A more nuanced approach seems to be gaining ground in Denmark. Minister for Children and Education, Mattias Tesfaye, confirmed he has no "plans to introduce a ban on screens in school." Rather he’s keen for school leaders to take the lead and has asked experts to draw up guidelines to support their thinking.
With increasing global focus on EdTech evidence, it’s notable that EdTech Impact has launched an ambitious framework and certifications to drive up quality. Developed with schools, industry experts and researchers, it aims to increase trust, transparency and accountability for EdTech worldwide. Join their launch event on 11th July at 12pm (GMT +1) to get the full story.
Applications to join the second edition of NextEdu from Finnish accelerator xEdu close today - 3rd July 2023.

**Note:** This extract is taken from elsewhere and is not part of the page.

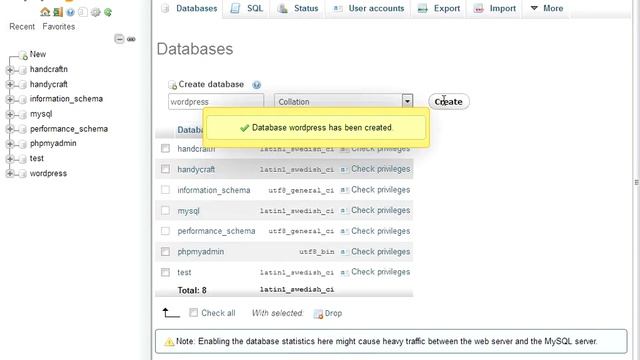Screen dimensions: 640x360
Task: Click the Home icon in sidebar
Action: (x=45, y=12)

I was very pleased to contribute to the first episode of Carnegie Learning’s new podcast series - Clear Conversations. We discussed identifying EdTech innovations worth implementing versus mere trends, the role of social media and AI in the classroom, and the best ways to support teachers.

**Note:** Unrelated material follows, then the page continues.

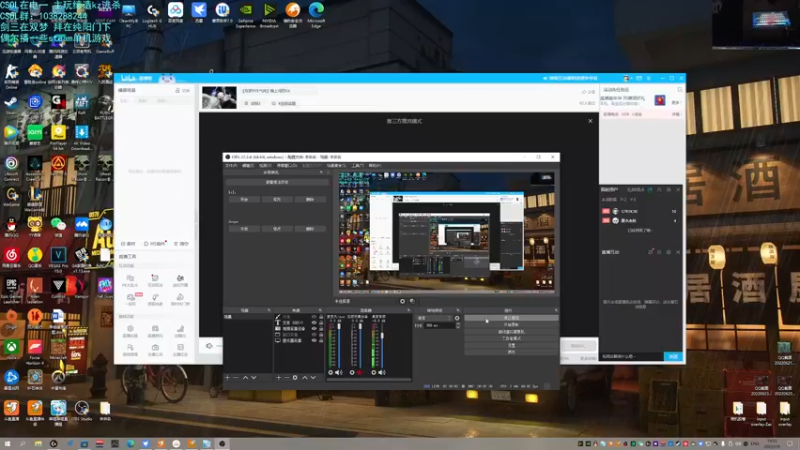Click the add scene plus icon in OBS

I’ll be taking a break over the summer, so the next newsletter will be published on 7th August 2023. I’ll cover any breaking stories on Twitter, so do follow updates there!
Have a great holiday and see you again in a few weeks!
Thanks for reading, Jonathan
News from Denmark
Still no decision in the landmark Chromebook case after 3.5 years! (Link)
Schools in Odense no longer have a central learning platform, saving DKK 2 million. (Link)
News from Estonia
Interesting review of Estonia’s iHub4Schools and the digital innovation it supports in schools.
Good to see Estonian EdTech companies showcasing their solutions at London EdTech Week. (Link)
News from Finland
News from Iceland
News from Latvia
New research identifies that “skilled teaching occurs in 42% of lessons.”
Parents complain about the lists of teaching materials they’re expected to buy before the new school term. (Link)
News from Lithuania
A group of Vilnius University researchers have investigated teachers' motivation in adopting “technology-enabled educational innovations.” (Link)
10,000 students and 230 schools have been involved in a national EdTech testbed programme. (Link)
The National Education Agency's EdTech Centre aims to train another 3,000 teachers this autumn. (Link)
News from Norway
Five municipalities risk fines for errors in digital teaching aids after Digdir carried out an inspection. (Link)
Oslo municipality is rolling out a pilot programme that gives pupils and staff access to a separate Oslo schools ChatGPT. (Link)
Kahoot! and McGraw Hill launch new learning content on Kahoot Academy to explore history, science and more. (Link)
News from Sweden
If you want further insight into the views of Lotta Edholm, then this podcast (in Swedish) is a good place to start.
Influential research network argues that: "The preschool needs a digitization strategy."